TASK OBJECTIVE: Given the records below, pull every line with the word "хүртлээ" into the answer.

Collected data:
☆ ☆ ☆ ☆ ☆

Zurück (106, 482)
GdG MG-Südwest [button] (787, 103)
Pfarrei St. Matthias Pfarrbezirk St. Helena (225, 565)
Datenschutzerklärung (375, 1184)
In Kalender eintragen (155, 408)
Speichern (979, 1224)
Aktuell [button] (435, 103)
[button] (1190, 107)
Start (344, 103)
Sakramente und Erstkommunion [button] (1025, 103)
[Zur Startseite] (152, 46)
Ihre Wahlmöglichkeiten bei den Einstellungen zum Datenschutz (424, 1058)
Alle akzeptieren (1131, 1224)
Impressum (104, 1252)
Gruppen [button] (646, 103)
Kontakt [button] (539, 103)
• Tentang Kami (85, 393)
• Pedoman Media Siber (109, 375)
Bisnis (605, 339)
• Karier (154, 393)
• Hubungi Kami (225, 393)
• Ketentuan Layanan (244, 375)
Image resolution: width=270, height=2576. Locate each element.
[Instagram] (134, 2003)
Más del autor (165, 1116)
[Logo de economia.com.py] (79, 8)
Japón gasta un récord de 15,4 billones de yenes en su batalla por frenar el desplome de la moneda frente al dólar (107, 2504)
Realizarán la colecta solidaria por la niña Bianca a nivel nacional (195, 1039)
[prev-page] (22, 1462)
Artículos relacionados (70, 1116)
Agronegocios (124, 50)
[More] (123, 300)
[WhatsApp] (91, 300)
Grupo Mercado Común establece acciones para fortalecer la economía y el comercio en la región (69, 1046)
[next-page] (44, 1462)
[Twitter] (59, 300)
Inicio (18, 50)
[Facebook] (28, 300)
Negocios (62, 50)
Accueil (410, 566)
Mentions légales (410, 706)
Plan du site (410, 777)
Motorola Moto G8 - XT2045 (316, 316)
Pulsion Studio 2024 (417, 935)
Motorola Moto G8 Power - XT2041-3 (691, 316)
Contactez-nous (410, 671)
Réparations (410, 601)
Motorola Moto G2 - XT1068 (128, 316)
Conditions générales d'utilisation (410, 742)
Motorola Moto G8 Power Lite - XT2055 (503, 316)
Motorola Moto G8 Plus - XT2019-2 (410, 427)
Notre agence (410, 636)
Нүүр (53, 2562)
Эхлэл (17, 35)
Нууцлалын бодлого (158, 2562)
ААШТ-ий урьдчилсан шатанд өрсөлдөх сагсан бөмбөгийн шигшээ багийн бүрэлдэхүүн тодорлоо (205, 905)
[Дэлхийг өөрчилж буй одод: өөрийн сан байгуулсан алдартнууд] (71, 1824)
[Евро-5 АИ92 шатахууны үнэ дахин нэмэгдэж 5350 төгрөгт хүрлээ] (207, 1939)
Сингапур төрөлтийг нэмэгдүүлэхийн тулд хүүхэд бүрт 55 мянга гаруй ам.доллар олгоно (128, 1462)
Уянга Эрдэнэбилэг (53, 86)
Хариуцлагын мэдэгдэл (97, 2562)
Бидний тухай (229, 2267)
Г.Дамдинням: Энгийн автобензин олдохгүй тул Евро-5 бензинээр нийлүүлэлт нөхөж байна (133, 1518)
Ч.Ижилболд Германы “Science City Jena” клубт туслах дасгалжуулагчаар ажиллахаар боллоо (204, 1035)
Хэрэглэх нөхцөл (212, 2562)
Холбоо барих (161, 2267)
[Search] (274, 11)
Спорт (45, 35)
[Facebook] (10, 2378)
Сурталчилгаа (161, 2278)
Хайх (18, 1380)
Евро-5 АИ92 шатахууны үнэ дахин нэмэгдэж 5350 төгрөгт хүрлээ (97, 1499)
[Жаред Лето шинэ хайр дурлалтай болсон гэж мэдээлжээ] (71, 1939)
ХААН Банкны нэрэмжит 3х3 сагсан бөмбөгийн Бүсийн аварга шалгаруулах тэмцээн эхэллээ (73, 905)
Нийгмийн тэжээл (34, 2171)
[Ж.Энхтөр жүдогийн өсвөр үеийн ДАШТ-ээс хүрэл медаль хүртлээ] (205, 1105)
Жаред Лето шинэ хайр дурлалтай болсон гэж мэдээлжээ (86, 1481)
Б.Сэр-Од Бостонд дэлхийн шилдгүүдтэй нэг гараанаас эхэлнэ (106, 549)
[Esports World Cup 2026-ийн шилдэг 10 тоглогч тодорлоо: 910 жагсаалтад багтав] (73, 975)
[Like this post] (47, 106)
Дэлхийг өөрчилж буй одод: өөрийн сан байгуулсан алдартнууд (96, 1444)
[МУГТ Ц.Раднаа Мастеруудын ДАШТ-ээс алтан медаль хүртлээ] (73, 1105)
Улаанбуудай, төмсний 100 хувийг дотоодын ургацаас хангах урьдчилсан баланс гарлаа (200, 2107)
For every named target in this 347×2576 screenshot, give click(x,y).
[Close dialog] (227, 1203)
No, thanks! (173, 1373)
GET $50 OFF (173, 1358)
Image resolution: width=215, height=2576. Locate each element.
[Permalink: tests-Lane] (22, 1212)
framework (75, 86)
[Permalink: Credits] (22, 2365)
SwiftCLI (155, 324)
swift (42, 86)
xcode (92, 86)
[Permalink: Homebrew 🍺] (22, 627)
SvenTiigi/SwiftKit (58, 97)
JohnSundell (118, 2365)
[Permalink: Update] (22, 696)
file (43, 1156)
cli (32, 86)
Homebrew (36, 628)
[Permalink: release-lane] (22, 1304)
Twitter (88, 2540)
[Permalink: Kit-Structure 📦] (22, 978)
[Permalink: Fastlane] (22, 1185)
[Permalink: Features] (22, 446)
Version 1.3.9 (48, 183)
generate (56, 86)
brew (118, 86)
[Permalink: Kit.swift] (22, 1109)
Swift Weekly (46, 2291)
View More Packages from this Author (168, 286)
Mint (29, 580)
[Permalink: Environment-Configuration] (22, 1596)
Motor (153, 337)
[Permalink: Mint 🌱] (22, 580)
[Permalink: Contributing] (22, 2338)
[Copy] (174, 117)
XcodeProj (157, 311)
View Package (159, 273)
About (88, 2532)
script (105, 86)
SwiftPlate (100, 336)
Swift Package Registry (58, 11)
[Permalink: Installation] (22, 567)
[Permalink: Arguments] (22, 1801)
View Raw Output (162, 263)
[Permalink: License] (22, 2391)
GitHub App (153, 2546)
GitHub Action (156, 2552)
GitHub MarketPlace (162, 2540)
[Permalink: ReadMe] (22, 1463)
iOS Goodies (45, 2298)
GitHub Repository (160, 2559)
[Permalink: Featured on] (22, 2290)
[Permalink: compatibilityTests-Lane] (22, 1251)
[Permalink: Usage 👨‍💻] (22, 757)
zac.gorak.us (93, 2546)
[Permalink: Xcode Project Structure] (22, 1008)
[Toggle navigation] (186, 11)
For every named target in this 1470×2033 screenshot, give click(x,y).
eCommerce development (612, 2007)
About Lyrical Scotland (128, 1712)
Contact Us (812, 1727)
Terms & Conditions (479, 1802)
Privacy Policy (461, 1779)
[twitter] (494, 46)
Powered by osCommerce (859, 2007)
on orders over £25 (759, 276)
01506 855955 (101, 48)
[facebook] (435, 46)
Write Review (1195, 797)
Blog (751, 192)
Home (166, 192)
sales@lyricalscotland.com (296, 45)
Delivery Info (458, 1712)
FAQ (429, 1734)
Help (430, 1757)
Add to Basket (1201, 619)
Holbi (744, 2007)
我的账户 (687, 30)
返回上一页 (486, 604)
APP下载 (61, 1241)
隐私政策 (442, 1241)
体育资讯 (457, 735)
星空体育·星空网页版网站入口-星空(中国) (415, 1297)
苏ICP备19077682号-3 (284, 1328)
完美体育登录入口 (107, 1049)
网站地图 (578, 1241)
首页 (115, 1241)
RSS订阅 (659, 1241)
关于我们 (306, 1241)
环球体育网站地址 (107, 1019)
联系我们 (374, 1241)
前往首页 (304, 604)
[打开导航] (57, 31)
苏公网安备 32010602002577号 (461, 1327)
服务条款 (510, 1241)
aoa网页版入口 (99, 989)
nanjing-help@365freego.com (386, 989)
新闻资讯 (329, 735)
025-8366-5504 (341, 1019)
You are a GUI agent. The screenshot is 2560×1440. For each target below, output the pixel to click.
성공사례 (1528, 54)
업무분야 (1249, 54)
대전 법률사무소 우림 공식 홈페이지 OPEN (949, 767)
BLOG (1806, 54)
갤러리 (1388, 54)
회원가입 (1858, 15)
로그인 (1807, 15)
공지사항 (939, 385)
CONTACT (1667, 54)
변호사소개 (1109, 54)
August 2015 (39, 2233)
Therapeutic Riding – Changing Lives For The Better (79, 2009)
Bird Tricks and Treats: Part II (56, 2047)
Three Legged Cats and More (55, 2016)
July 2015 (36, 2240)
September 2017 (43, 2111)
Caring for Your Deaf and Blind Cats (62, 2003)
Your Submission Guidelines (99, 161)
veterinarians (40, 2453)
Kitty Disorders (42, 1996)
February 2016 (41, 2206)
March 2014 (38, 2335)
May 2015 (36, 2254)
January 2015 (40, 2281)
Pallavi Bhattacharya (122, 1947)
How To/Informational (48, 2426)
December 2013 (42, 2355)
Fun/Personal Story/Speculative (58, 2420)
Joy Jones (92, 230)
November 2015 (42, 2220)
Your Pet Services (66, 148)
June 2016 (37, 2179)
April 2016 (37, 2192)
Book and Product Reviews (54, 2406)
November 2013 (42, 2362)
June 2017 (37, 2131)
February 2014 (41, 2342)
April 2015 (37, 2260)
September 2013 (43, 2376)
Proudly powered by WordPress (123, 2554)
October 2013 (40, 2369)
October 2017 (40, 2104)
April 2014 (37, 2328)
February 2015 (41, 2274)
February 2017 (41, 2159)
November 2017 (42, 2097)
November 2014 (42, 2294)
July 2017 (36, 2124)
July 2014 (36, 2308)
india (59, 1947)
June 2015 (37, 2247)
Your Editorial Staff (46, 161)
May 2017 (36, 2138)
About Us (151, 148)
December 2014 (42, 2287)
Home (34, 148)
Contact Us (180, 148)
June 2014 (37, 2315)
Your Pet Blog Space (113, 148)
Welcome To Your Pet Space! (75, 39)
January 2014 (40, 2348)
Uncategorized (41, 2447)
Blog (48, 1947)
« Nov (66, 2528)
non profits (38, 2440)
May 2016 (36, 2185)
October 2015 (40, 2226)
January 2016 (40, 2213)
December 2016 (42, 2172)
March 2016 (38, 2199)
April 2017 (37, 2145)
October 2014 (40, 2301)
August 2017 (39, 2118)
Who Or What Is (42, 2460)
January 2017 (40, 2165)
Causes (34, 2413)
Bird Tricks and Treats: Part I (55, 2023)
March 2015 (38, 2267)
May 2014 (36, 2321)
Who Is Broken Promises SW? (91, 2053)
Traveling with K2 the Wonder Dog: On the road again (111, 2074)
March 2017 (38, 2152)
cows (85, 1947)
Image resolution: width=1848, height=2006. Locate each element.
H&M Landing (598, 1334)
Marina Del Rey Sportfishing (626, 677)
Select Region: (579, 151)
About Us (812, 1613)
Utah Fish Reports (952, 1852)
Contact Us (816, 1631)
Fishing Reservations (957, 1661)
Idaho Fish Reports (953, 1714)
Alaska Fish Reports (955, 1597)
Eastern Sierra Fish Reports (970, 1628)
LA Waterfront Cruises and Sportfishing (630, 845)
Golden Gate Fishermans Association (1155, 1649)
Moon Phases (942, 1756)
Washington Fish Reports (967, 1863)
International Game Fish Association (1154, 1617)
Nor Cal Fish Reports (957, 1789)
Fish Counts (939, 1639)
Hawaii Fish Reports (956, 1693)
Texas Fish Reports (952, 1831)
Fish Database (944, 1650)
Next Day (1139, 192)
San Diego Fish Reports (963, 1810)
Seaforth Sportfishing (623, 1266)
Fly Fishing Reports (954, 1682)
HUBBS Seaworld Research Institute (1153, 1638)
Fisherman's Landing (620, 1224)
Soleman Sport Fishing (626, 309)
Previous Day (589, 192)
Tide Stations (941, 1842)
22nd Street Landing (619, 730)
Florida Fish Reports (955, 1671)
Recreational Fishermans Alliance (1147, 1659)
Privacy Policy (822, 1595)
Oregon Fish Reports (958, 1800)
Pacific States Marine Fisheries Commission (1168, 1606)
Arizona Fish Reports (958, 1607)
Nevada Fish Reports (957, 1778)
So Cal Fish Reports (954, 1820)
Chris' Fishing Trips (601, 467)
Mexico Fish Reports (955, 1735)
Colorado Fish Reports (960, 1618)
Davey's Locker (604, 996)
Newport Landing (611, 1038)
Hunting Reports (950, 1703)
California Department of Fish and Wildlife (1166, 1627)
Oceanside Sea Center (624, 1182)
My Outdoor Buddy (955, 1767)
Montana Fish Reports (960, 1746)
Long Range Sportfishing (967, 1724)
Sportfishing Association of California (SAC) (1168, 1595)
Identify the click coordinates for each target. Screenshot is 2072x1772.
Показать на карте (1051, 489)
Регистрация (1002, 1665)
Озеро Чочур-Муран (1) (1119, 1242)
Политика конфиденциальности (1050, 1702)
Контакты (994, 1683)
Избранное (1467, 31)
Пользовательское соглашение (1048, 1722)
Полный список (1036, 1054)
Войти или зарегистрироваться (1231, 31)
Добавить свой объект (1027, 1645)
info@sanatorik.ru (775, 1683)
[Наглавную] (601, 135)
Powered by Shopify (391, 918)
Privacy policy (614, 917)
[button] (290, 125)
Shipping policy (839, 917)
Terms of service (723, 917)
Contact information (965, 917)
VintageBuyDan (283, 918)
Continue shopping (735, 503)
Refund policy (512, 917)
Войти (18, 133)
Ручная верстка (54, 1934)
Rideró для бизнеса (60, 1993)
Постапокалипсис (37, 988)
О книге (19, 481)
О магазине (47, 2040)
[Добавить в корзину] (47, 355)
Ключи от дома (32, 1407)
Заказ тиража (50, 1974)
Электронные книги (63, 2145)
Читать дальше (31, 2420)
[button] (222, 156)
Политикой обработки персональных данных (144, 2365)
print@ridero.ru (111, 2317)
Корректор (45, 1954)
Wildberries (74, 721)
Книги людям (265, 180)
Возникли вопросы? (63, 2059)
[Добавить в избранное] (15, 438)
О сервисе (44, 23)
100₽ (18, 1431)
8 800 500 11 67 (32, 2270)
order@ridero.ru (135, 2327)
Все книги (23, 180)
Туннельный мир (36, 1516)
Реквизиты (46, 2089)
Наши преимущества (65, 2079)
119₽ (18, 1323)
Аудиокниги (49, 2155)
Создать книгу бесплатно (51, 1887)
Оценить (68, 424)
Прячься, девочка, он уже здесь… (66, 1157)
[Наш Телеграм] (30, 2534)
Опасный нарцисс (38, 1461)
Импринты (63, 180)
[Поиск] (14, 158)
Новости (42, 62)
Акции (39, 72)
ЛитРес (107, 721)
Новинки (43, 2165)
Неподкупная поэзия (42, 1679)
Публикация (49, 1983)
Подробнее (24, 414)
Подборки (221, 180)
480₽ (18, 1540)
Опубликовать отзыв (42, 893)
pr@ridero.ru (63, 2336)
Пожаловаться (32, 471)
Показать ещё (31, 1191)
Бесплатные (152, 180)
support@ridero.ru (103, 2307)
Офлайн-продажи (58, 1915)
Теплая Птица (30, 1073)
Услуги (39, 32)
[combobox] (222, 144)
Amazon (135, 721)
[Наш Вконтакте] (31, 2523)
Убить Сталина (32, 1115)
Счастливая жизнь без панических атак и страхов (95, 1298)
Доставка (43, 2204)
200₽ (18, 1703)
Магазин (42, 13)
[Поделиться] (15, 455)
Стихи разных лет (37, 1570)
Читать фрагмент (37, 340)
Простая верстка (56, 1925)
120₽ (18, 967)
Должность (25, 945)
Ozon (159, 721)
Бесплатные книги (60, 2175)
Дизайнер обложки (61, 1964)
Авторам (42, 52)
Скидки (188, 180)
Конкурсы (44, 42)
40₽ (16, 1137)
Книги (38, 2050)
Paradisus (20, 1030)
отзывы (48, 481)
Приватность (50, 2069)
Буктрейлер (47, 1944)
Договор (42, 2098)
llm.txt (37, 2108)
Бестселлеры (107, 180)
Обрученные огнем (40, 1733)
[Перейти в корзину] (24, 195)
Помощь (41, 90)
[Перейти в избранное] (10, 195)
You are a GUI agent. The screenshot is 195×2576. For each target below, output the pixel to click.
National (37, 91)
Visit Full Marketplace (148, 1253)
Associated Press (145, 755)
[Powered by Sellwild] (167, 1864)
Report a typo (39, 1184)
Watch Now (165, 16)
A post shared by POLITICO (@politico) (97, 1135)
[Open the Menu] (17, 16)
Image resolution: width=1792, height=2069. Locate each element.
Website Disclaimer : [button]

☆ ☆ ☆ ☆ ☆

TASK SOLUTION:
[Ж.Энхтөр жүдогийн өсвөр үеийн ДАШТ-ээс хүрэл медаль хүртлээ] (205, 1105)
[МУГТ Ц.Раднаа Мастеруудын ДАШТ-ээс алтан медаль хүртлээ] (73, 1105)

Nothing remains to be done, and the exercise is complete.